**Work to complete**
Every entry below, from first to last, should be copied exactly.

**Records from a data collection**
═══

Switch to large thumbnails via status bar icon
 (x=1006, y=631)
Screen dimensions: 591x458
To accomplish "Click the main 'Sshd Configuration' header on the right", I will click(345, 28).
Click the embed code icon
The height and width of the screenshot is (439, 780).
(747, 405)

═══

**Completed task**
Switch to large thumbnails via status bar icon
 (x=1006, y=631)
Screen dimensions: 591x458
To accomplish "Click the main 'Sshd Configuration' header on the right", I will click(345, 28).
Click the embed code icon
The height and width of the screenshot is (439, 780).
(747, 405)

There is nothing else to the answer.